When you have fulfilled all of the requirements above, you as an eligible non-borrowing spouse could remain in the home when the borrower passes away if you:
Are capable of confirm legal ownership or receive the legal right to stay in the house (for example, a lease) within Ninety days of the borrower’s passing away.
Note: Make sure you meet this qualification while the borrowing spouse is still still living, due to the fact 90 days is a short time. You might speak to an attorney at law.
Satisfy the commitments of the mortgage loan to pay taxes and insurance and maintain the property.
Annually certify that you are the late borrower’s non-borrowing spouse, and inhabit the property, securing the mortgage loan as your primary residence.

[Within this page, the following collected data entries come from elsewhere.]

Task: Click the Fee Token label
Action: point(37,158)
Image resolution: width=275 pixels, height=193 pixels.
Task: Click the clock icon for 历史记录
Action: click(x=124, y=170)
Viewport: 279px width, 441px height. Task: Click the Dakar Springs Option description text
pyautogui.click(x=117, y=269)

Be aware that even though you may be allowed to stay in the home, you’re not allowed to have any cash from the reverse mortgage, including any cash remaining in a set-aside account established for the payment of property taxes and insurance protection.

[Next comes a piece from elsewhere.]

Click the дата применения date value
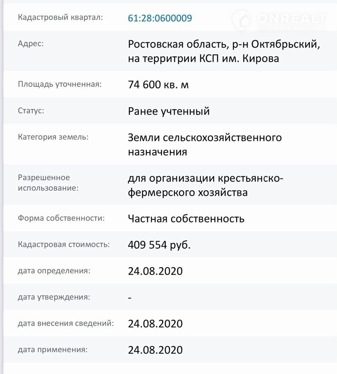This screenshot has height=374, width=337. click(155, 350)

To make sure you and your spouse fully understand these guidelines and meet these conditions, speak to your mortgage lender or servicer, a HUD counselor, or lawyer or attorney – they can help you to be ready should the borrower die before you.
If you are a non-borrowing spouse or partner in a property with a HECM which has a case number issued before August 4, 2014, you won’t be able to keep your West Linn Oregon home without paying back the loan except for when your mortgage lender or servicer chooses to apply to HUD to allow you to remain in the house after the borrower dies. It is advisable to speak to your mortgage lender or servicer to ask if they would get this endorsement for you. You together with the mortgage lender or servicer will have to meet a number of conditions within specified time frames, and HUD will need to say yes to your application.
If you believe you could be eligible for this benefit, not only should you get in touch with your mortgage provider or servicer, but also a hud approved counselor or perhaps law firm to help you with this procedure.